Former Royal marine Matthew Goodman did just that.
Goodman, who served in the 2003 Iraq conflict is selling all three of his service medals to help fund a four-year-old’s 200,000 cancer treatment.
The pair has never met.
The 35-year-old said that he was moved to auction his medals that he had received for his service in Afghanistan and Northern Ireland along with his Iraq campaign medal after reading about the young Lottie Woods-John’s battle with neuroblastoma on the social media platform Instagram.
Despite living miles away from the sick child, Goodman, who is a father himself, has now listed the three medals on eBay, where they have already attracted 11 bids.
According to the doting father, he could not imagine seeing his baby daughter suffer, and so when he heard about Lottie, something clicked inside him and he says that his medals were just sitting in a drawer doing nothing. He wanted them to be used for something worthwhile.

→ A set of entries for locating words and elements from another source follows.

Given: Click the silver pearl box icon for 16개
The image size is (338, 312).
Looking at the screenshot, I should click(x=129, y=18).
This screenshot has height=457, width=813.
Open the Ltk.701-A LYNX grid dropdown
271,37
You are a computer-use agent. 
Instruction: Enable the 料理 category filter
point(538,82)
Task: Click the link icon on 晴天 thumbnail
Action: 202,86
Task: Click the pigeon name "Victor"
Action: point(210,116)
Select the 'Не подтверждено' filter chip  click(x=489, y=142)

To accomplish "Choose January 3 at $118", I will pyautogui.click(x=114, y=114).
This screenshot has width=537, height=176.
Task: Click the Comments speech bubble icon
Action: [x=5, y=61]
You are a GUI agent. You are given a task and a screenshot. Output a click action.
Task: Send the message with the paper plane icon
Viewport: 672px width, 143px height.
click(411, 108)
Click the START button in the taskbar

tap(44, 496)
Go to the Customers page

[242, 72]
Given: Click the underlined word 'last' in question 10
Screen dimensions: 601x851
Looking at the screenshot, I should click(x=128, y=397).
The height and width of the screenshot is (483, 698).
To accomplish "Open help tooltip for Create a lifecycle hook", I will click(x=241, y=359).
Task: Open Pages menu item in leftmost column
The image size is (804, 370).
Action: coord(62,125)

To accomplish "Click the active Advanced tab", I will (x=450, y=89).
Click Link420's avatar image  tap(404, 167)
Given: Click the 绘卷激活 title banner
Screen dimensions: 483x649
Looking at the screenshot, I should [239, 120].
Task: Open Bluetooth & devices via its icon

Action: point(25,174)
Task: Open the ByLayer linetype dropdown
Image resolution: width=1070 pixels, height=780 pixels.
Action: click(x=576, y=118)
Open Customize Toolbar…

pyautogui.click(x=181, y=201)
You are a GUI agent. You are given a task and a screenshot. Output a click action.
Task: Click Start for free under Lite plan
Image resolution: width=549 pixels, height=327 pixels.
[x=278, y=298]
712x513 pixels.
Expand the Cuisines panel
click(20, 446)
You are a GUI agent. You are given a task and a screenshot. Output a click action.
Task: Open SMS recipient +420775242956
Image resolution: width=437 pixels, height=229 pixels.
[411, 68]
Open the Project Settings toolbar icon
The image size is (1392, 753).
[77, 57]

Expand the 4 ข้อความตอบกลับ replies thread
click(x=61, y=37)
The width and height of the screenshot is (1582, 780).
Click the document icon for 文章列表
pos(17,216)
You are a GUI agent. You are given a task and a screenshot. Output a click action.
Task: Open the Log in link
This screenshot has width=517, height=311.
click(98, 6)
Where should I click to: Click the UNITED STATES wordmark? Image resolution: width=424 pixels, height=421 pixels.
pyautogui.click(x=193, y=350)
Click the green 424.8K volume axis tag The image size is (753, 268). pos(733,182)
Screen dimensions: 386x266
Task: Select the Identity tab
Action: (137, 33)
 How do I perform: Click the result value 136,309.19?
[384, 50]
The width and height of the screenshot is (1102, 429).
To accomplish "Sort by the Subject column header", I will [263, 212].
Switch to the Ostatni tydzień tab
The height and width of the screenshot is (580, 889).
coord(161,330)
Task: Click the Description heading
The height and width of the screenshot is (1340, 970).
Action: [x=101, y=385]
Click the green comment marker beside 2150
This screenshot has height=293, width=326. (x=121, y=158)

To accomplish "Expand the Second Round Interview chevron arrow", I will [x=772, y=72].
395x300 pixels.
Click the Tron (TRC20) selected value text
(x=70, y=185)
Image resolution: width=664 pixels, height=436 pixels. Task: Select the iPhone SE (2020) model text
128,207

Lottie’s parents, Charlotte Woods and David John discovered that their baby had cancer after she became ill at the end of a holiday in Cornwall. Doctors found a melon-sized tumour in her stomach and she was diagnosed with stage-four neuroblastoma, an aggressive childhood cancer.
While she is undergoing immunotherapy, such patients have a low survival rate, with treatment limited to clinical trials at home or abroad. Lottie’s parents are now desperately fundraising to pay for an innovative vaccine treatment available in a US clinical trial.
The vaccine, offered in seven injections over a year at the Memorial Sloan Kettering Cancer Centre in New York, aims for the relapse-free survival of children in remission after they complete ‘high-risk’ neuroblastoma immunotherapy.
It was only natural that Lottie’s mum becomes speechless when Goodman offered to help them in the way he is doing.